With thousands of houses to sell in Manhattan and very little buyers, the inventory of unsold houses continues to rise with new listings being added on a daily basis. There was already an abundance of unsold apartments and properties before the coronavirus pandemic came, and analysts say it may take up to three years before the current number of listed properties is fully sold off.

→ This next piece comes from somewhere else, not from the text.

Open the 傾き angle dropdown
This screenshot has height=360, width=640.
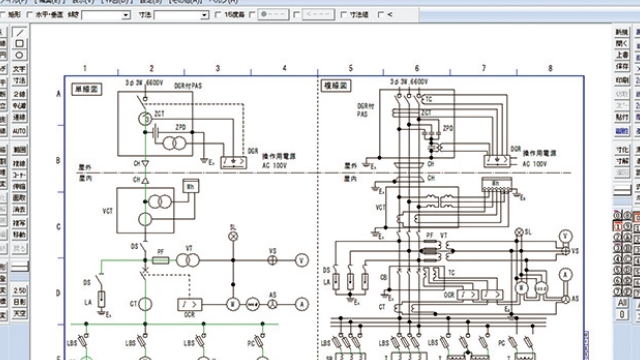[106, 15]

“There is no shortage of apartments for sale, but there is a shortage of buyers,” said Jonathan Miller, CEO of Miller Samuel.
Miller noted that a total of 1,375 sales were recorded in the third quarter of this year, a reduction by 44% of what was recorded for the third quarter last year. He also added that it is very unsure that sales will pick up before the November 3 presidential election, saying that completed building purchases for September dropped by 42% as against what obtained the same month in 2019.
With the way things are going in Manhattan – high unemployment rate, increased crimes, transportation problems, rising taxes, expensiveness of building facilities, and unsanitary building conditions – many potential apartment buyers are moving elsewhere for their investments. Meanwhile, city experts say only about 10% of office workers in the city are returning to the buildings to work at this time because of the uncertainties in Manhattan.
“If you look at 2009 and then September 11, the sellers can take a few years to adjust,” Miller said. “But that all depends on quality-of-life issues like policing sanitation, and public transportation. I don’t see an improvement in the market in the fourth quarter. But I think we could see a notable improvement in 2021.”